October 15, 2025 @ 6:00 pm - January 4, 2026 @ 8:00 pm

How is research and study a critical component of AIDS activism? How do we learn, remember, and grieve differently on paper, screens, fabrics, and video? How do computers and magazines, sweaters and scarves, videotapes and queer bars hold ghosts?

How do we let them go?

 

The Holding Patterns installation considers how Zoom and other pandemic technologies, composite onto screens, and also into rooms, flattening and deepening attention, connection, and care. A meditation on technologies of memory, with close attention paid to medium specificity, the installation comprises four hour-long interviews and their paper transcripts—remarkable conversations between friends and “AIDS workers”—two death-bed/legacy videos shot by Alexandra Juhasz on her friends’ request (in the 1990s and 2020s), as well as some of the things and photos shared in the process of remembering, celebrating, and fighting inside queer communities of care.

 

Audience members are invited to interact with the installation including viewing the legacy videos of Jim Lamb, a gay white male downtown performer who died painfully before there were meds at 29 in 1993 and Juanita Mohammed Szczepanski, a Black disabled queer feminist media activist who died in 2022 on her own terms, in her sixties, and due largely to inequities in the American healthcare system and COVID in addition to their cherished effects.

Presented concurrently with the ONE Archives in LA. On view within the Library/Archive space on the 4th floor. This space is open with limited hours: Thursdays 6-8 p.m., and Sundays 12-4 p.m. You’re welcome to stop by the fourth floor at other times and give the door a knock if we are in!

Related Events

Wednesday, October 15 from 6-8pm at The Center: Opening Reception

Thursday, October 23 from 6-8pm at The Center: Connecting Across Queer Memories

Wednesday, December 3 from 6-8pm at The Center: Closing Screening

Cast & Crew

Alexandra Juhasz

Dr. Juhasz is Distinguished Professor of Film at Brooklyn College, CUNY. Alex is the producer of the feature films The Watermelon Woman (Cheryl Dunye, 1997) and The Owls (Dunye, 2010). She is the author/editor of AIDS TV (Duke, 1995), AIDS and the Distribution of Crises, with Jih-Fei Cheng and Nishant Shahani (Duke, 2020), We Are Having This Conversation Now: The Times of AIDS Cultural Production, with Theodore Kerr (Duke University Press, 2022), and scores of articles and activist videos about AIDS, including the legacy videos: Video Remains (with Jim Lamb, 2005) and I Want to Leave a Legacy: the video/activism of Juanita Mohammed Szczepanski (2024). 

 

James Robert Lamb (1963-1993) was a member of Charles Ludlam’s Ridiculous Theatrical Company in the late 80s and early 90s.

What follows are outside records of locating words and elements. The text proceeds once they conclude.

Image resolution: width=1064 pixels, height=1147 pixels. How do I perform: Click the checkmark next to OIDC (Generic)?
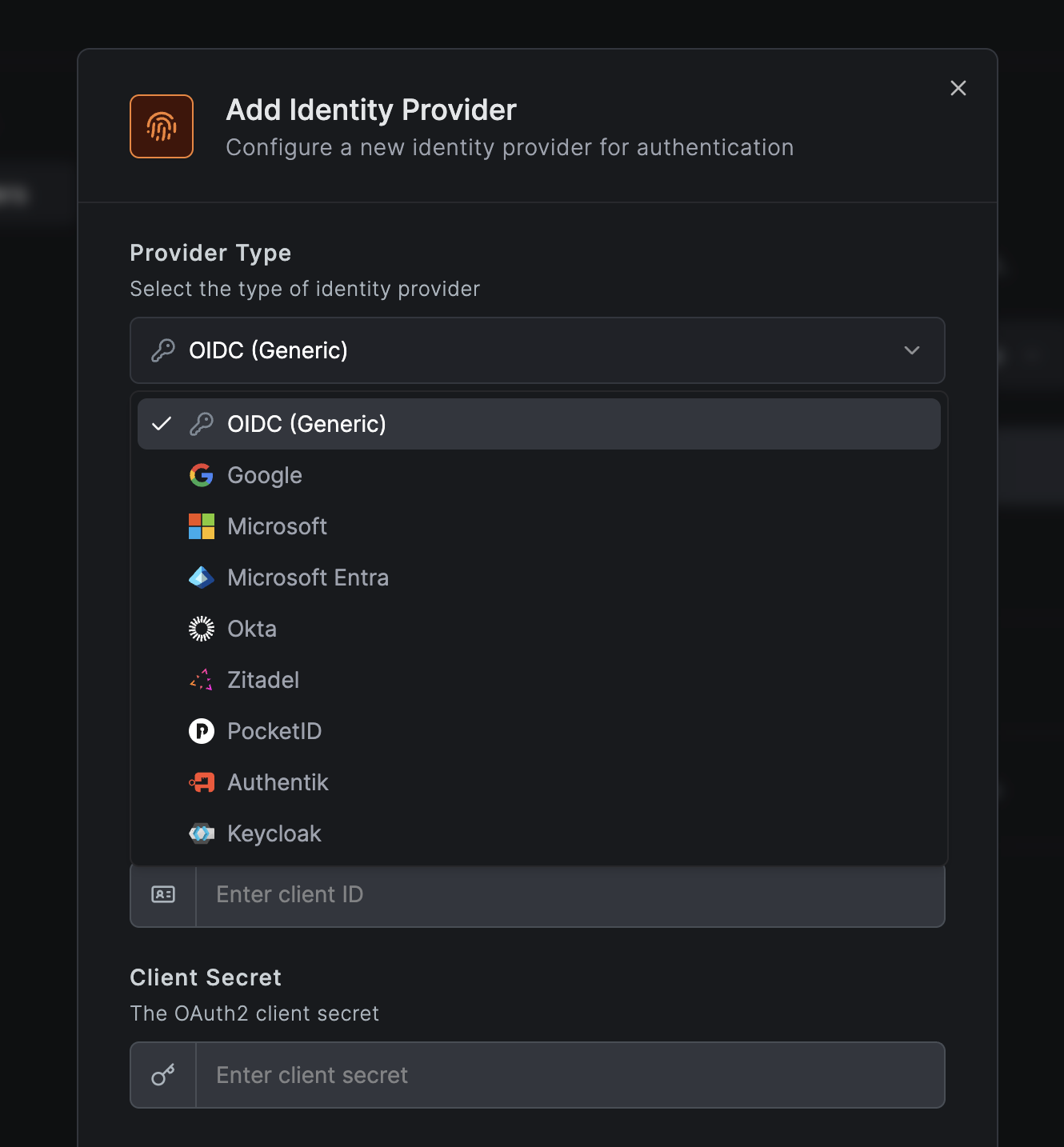click(x=163, y=424)
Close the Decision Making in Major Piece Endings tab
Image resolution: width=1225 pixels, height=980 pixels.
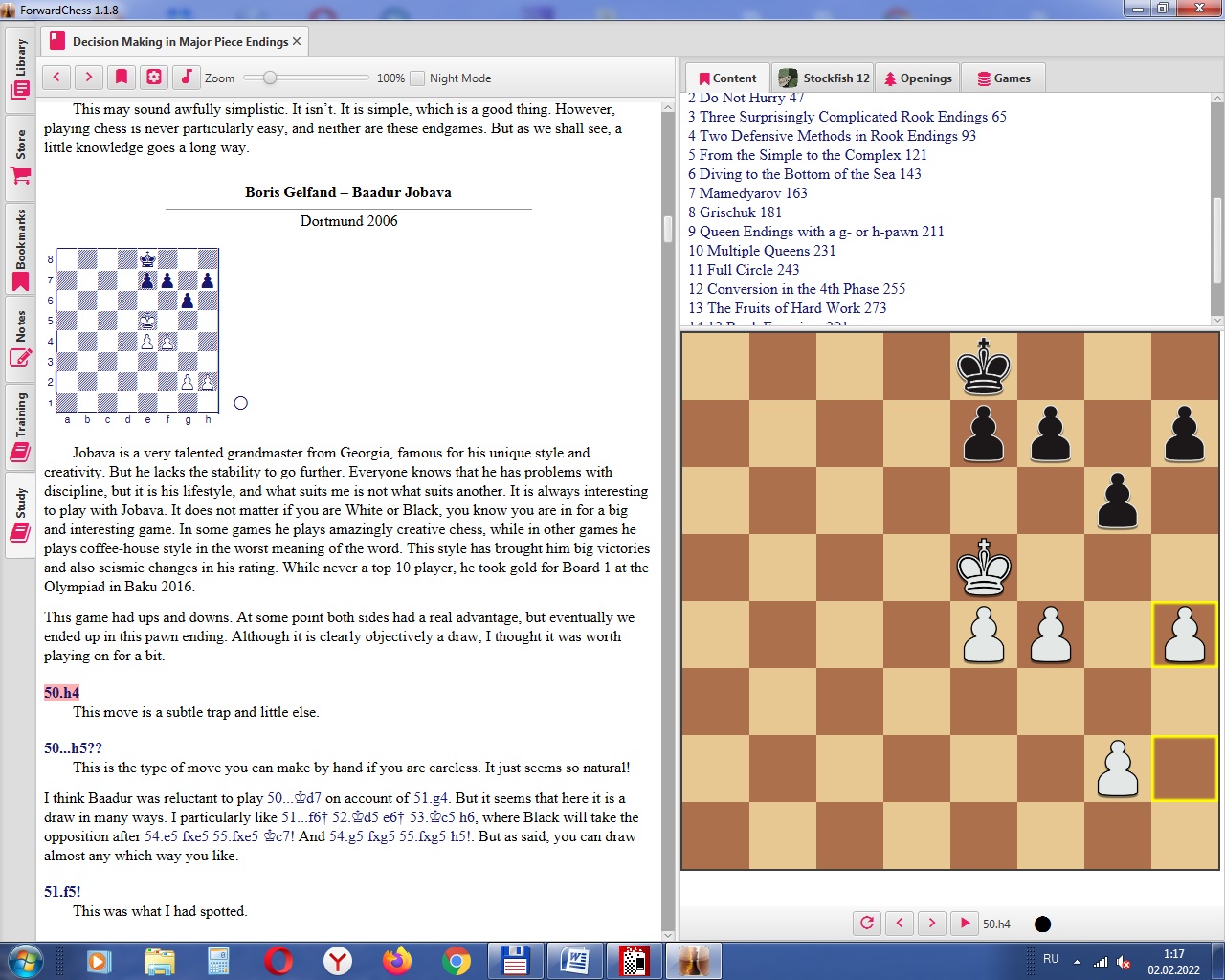click(297, 41)
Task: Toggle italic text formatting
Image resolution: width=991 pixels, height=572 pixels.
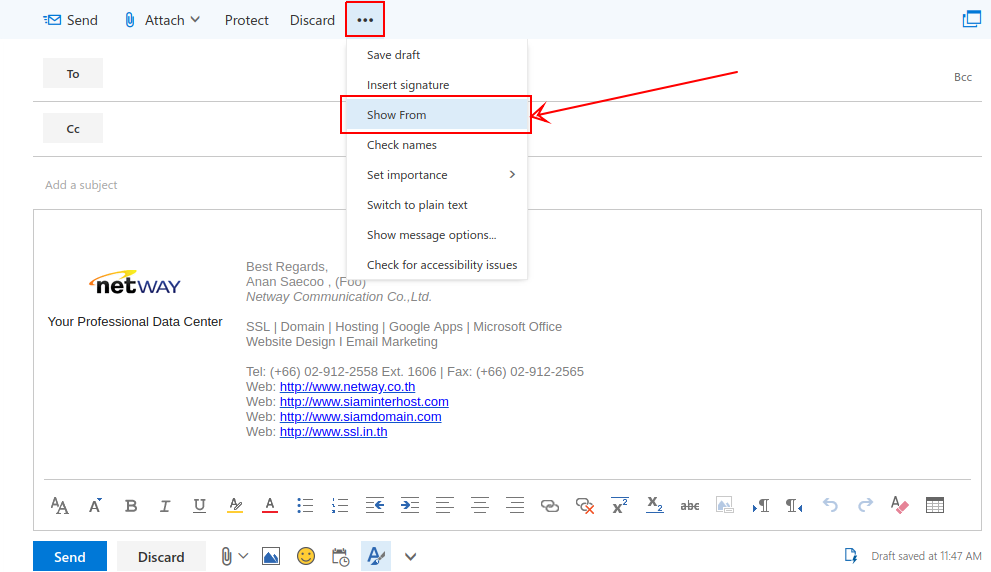Action: click(x=165, y=506)
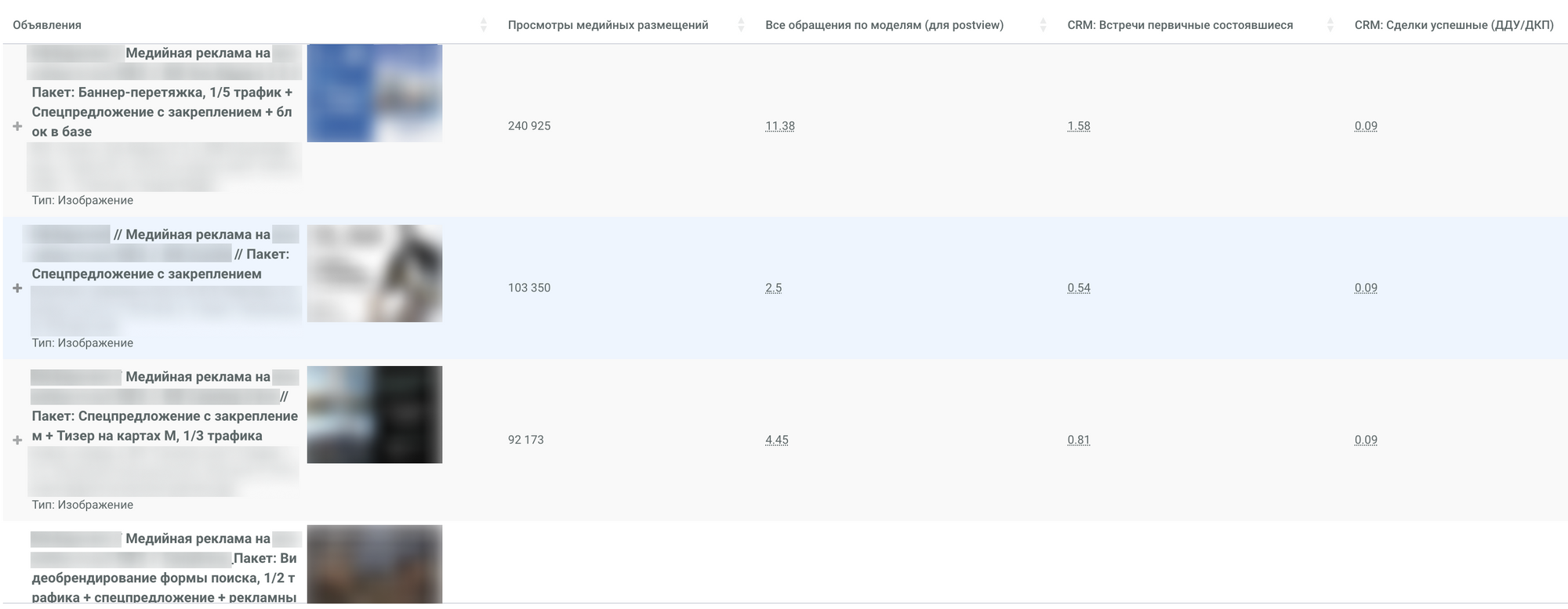This screenshot has width=1568, height=609.
Task: Click the 11.38 обращения value
Action: (779, 126)
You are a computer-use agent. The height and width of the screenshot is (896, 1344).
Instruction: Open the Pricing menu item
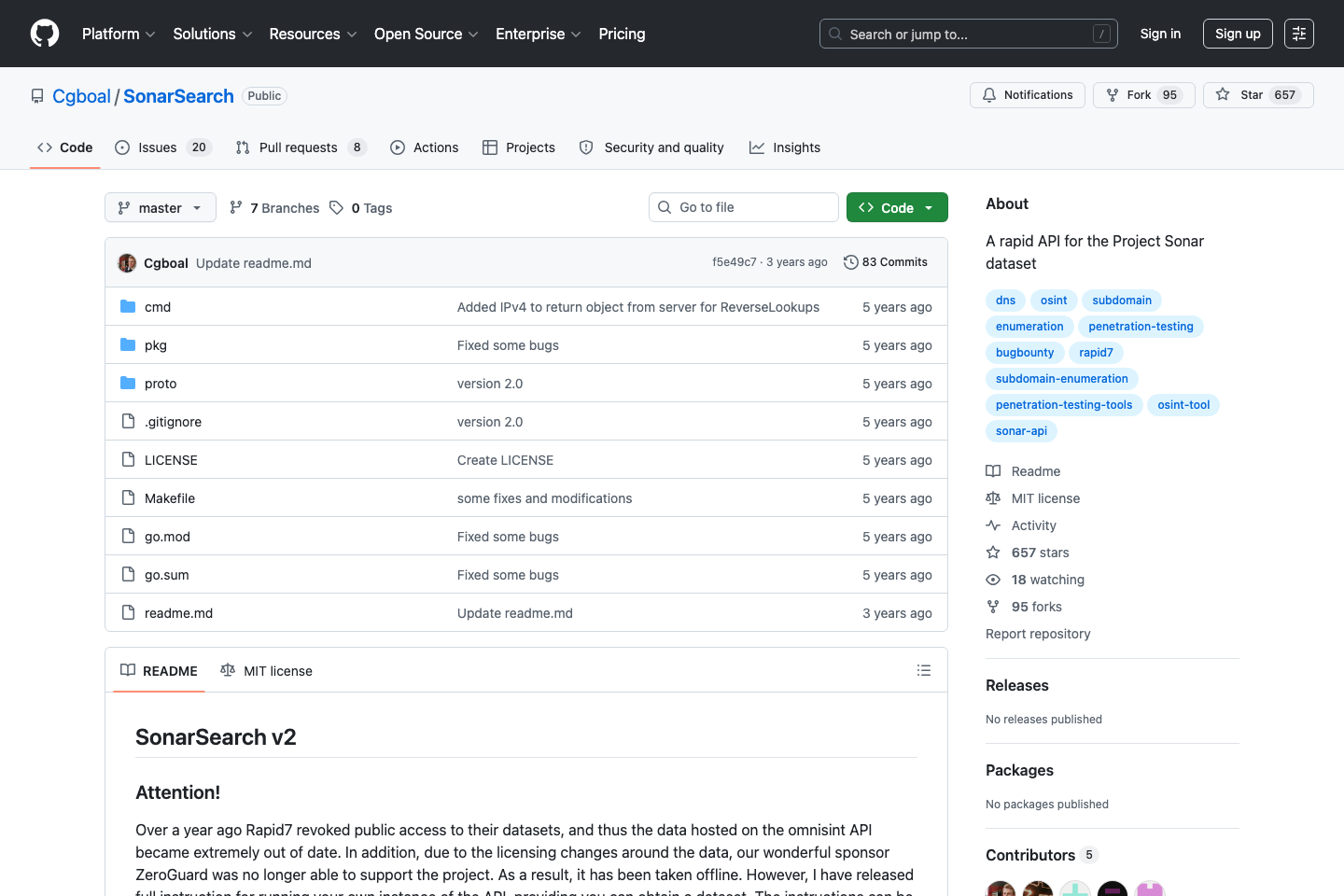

Juanita Mohammed Szczepanski (1957–2022) was a prolific AIDS activist videomaker and an active member of WAVE, The Women’s AIDS Video Enterprise, in 1989.

Jih-Fei Cheng is Associate Professor of Feminist, Gender, and Sexuality Studies at Scripps College, a media and arts organizer, and former HIV/AIDS social service provider.

Marty Fink is the author of Forget Burial: HIV Kinship, Disability, and Queer/Trans Narratives of Care, bringing together HIV narratives past and present toward prison abolition, trans activism, and a free Palestine.

Pato Hebert is an artist, teacher, and organizer living with Long COVID.

Theodore (Ted) Kerr is a writer, organizer, and founding member of What Would an HIV Doula Do?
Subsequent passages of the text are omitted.